---- Data extracts

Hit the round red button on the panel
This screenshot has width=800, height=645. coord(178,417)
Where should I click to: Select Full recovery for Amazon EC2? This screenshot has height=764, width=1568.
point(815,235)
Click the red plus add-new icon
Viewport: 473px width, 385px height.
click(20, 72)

--------

- Activity
Return each line of the data above verbatim.

- Response to the exercise
Hit the round red button on the panel
This screenshot has width=800, height=645. coord(178,417)
Where should I click to: Select Full recovery for Amazon EC2? This screenshot has height=764, width=1568.
point(815,235)
Click the red plus add-new icon
Viewport: 473px width, 385px height.
click(20, 72)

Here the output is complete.